▶ **WHAT YOU NEED TO DO**
Only the lines from the one with "You are a GUI" through the end of the data below belong in the answer, restated word for word, pictures excluded.

▶ **INPUT FOR THIS TASK**
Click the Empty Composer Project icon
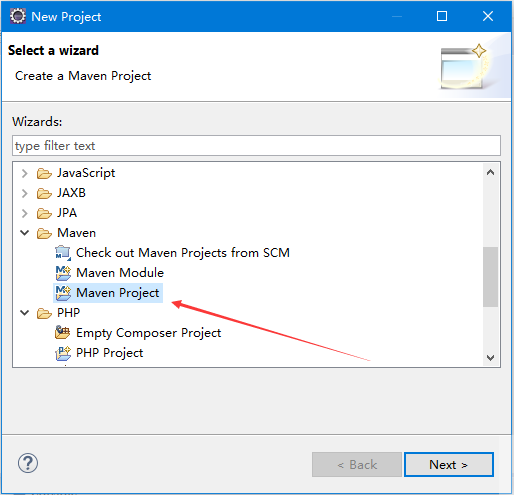514x495 pixels. (63, 332)
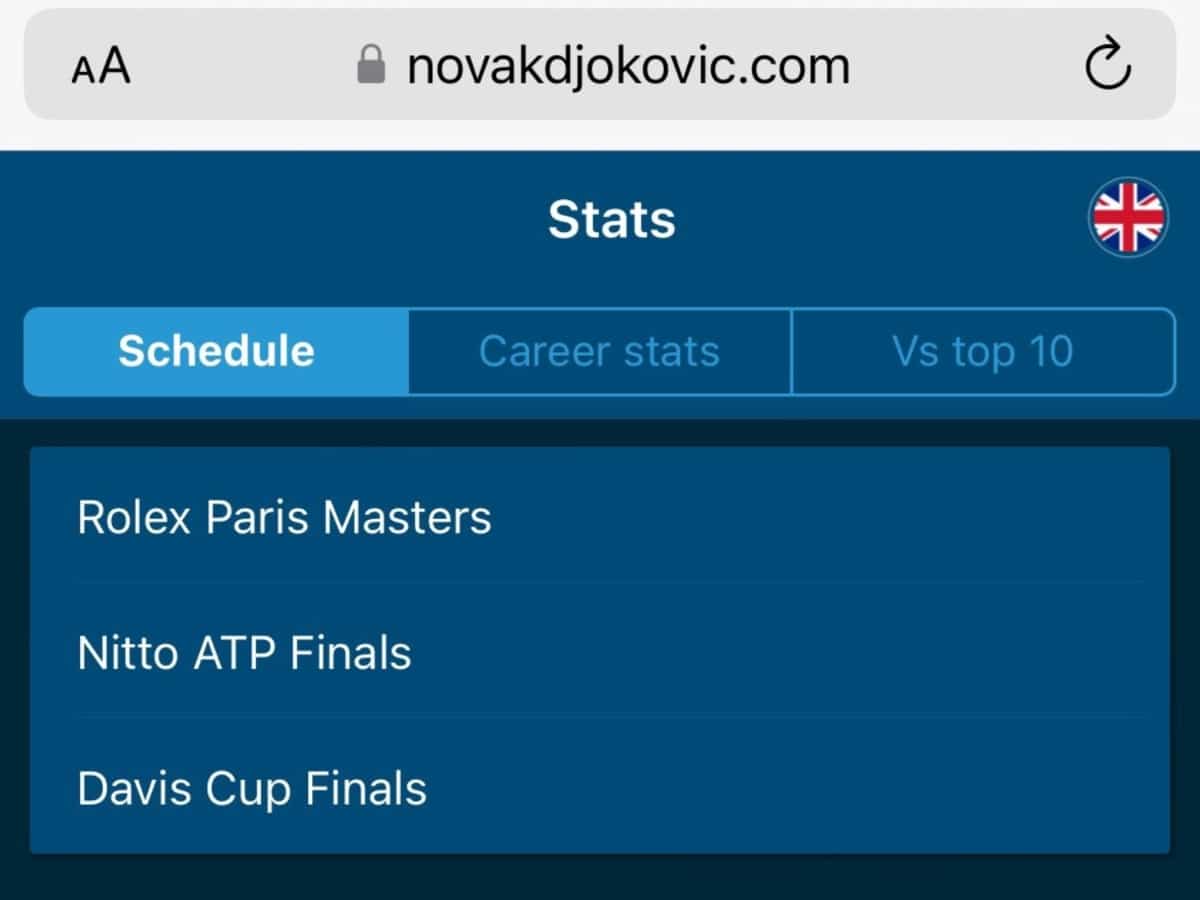Tap the large A in reader control
The image size is (1200, 900).
pyautogui.click(x=114, y=67)
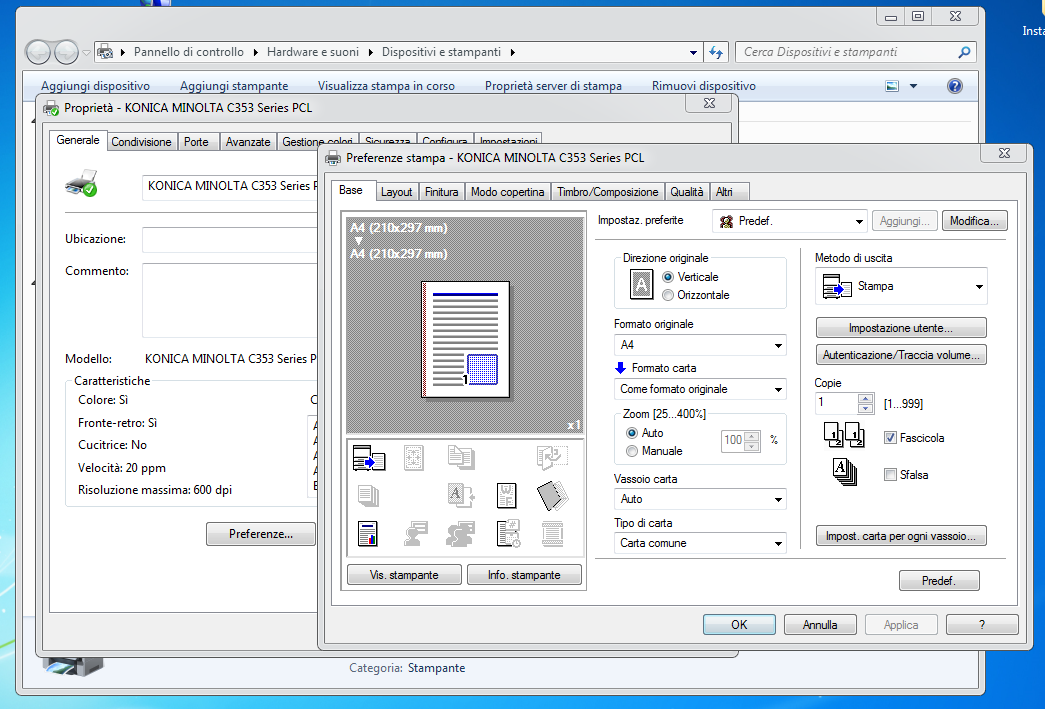This screenshot has height=709, width=1045.
Task: Click the dark folded booklet pages icon
Action: point(551,495)
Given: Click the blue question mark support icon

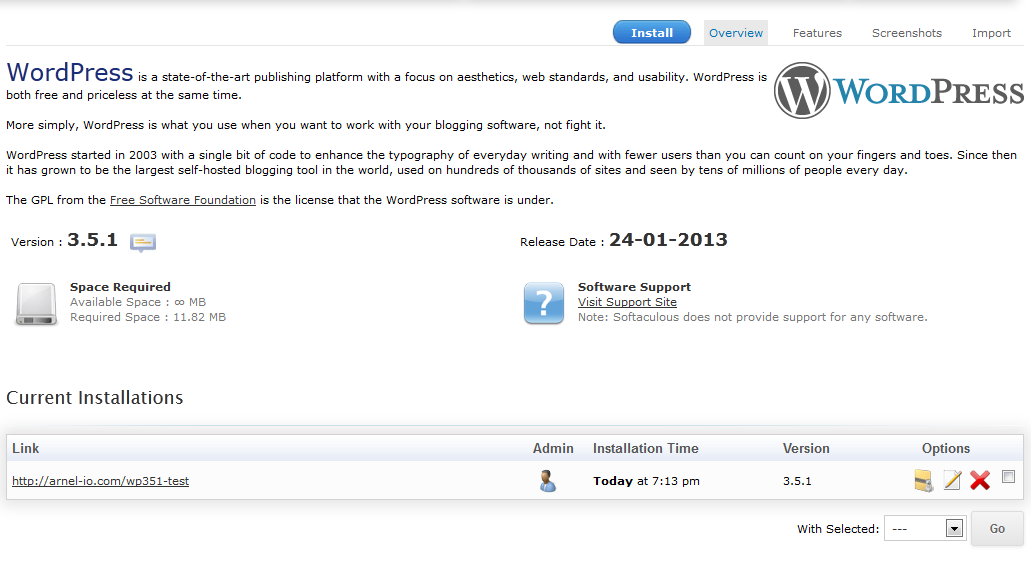Looking at the screenshot, I should pyautogui.click(x=544, y=303).
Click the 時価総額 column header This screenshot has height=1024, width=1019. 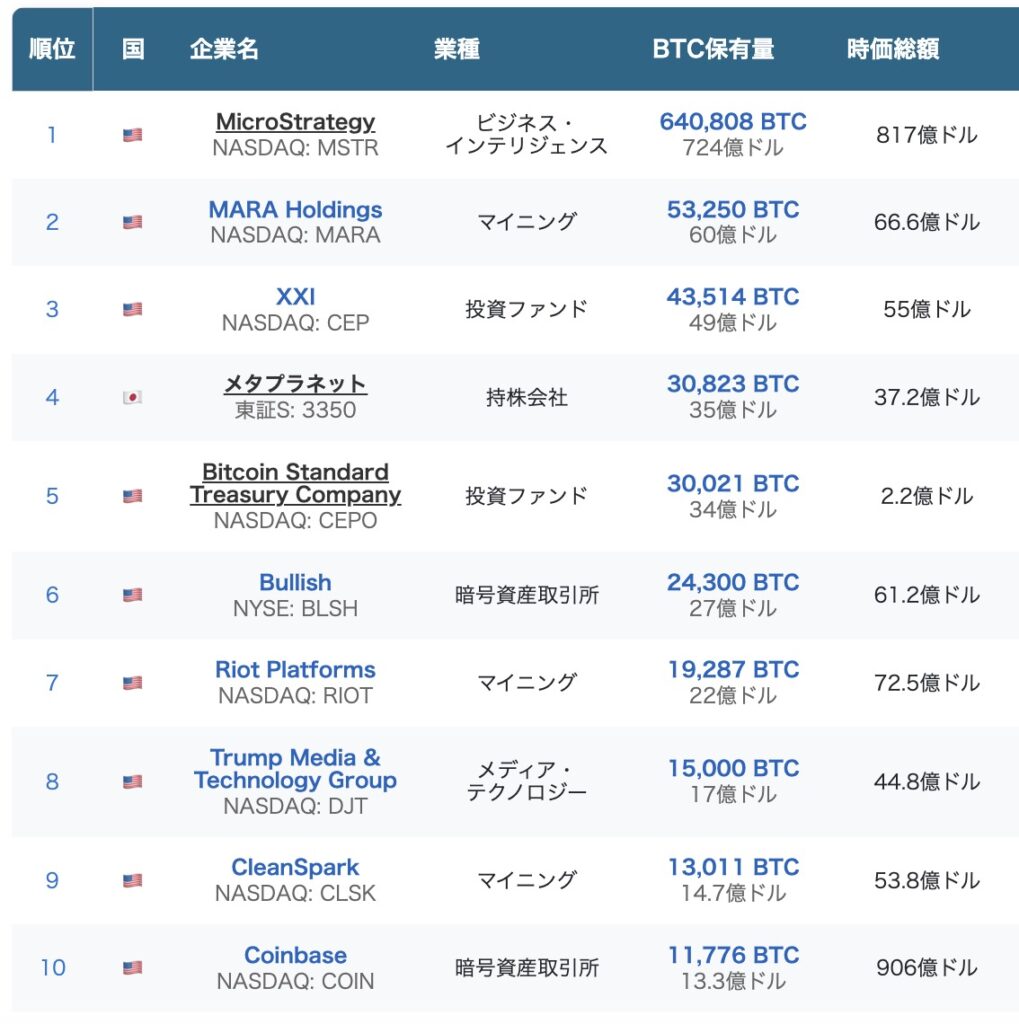[x=892, y=49]
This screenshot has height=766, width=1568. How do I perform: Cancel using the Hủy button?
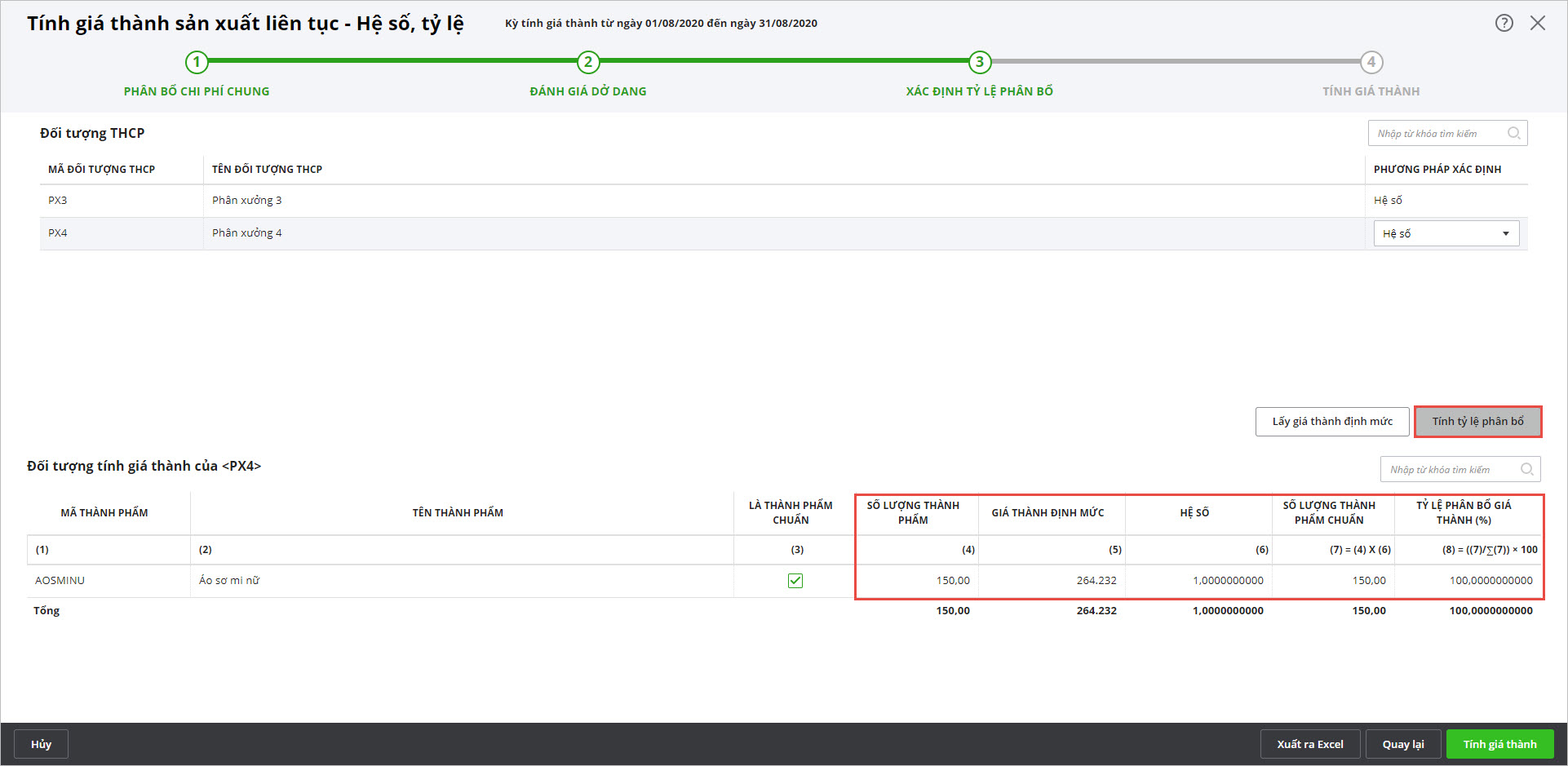click(41, 744)
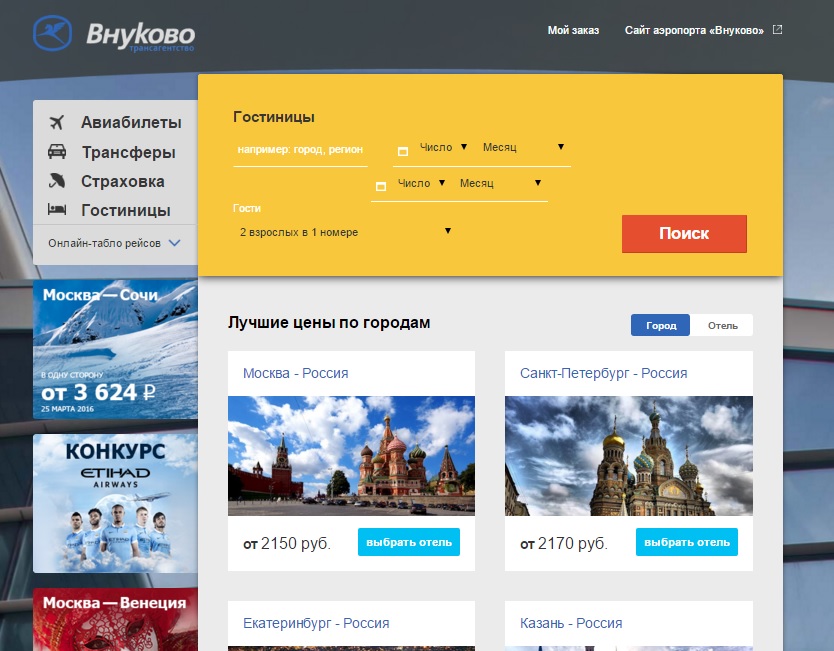Open Мой заказ in top menu
The width and height of the screenshot is (834, 651).
point(573,30)
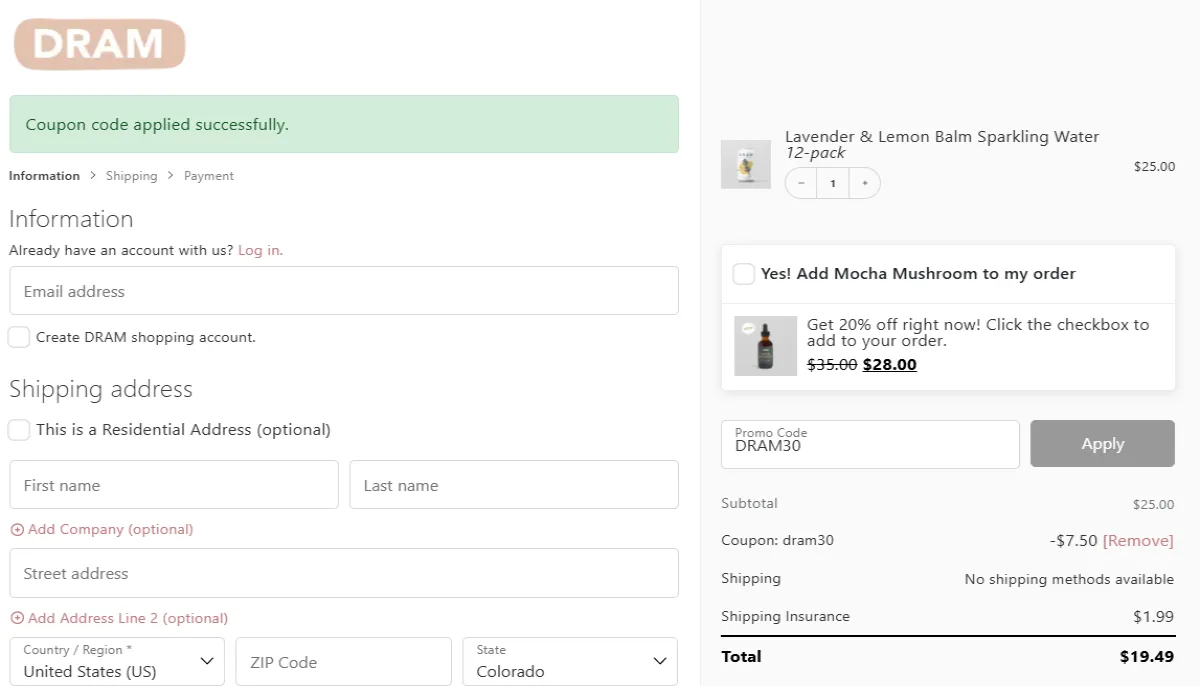This screenshot has width=1200, height=686.
Task: Increase quantity with the plus button
Action: click(x=865, y=184)
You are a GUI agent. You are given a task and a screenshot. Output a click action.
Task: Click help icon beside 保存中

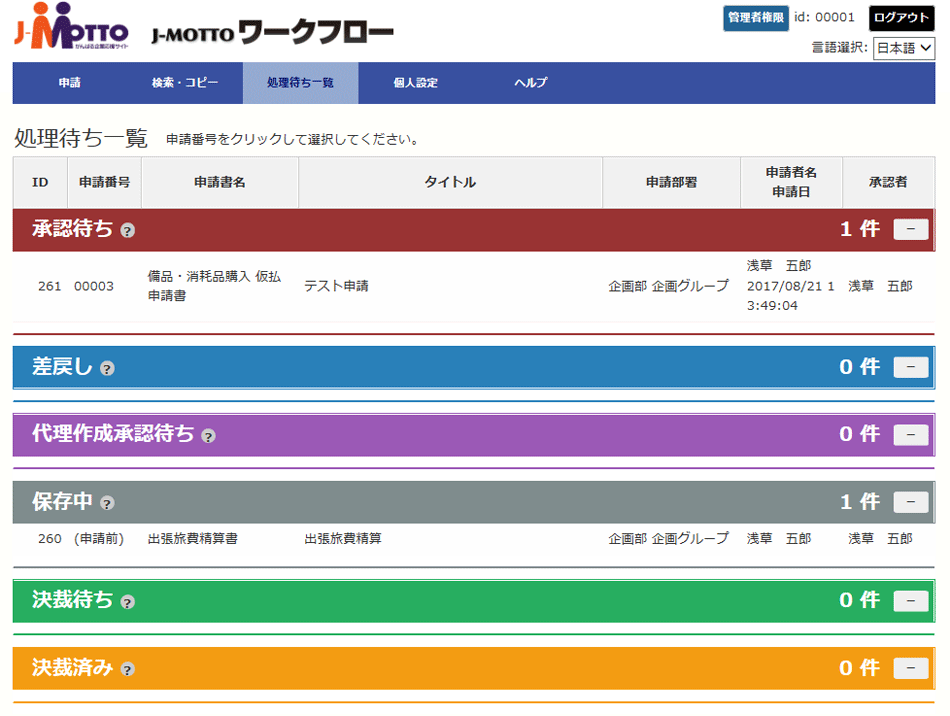pyautogui.click(x=107, y=503)
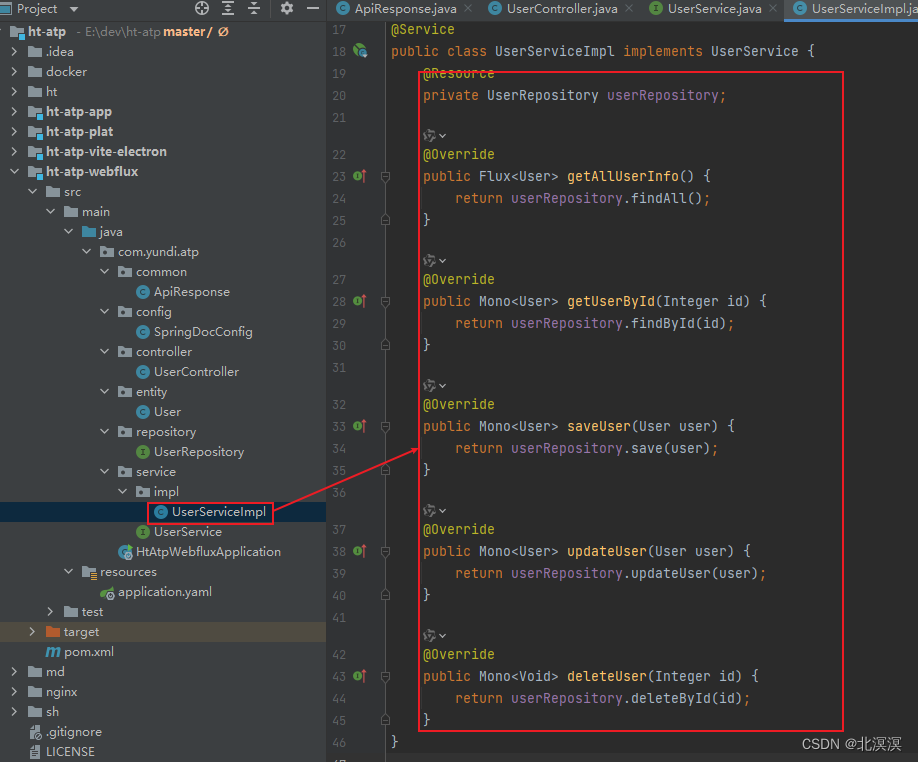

▶ **RESULT**
You are a GUI agent. You are given a task and a screenshot. Output a click action.
Task: Click help icon beside 保存中

pyautogui.click(x=107, y=503)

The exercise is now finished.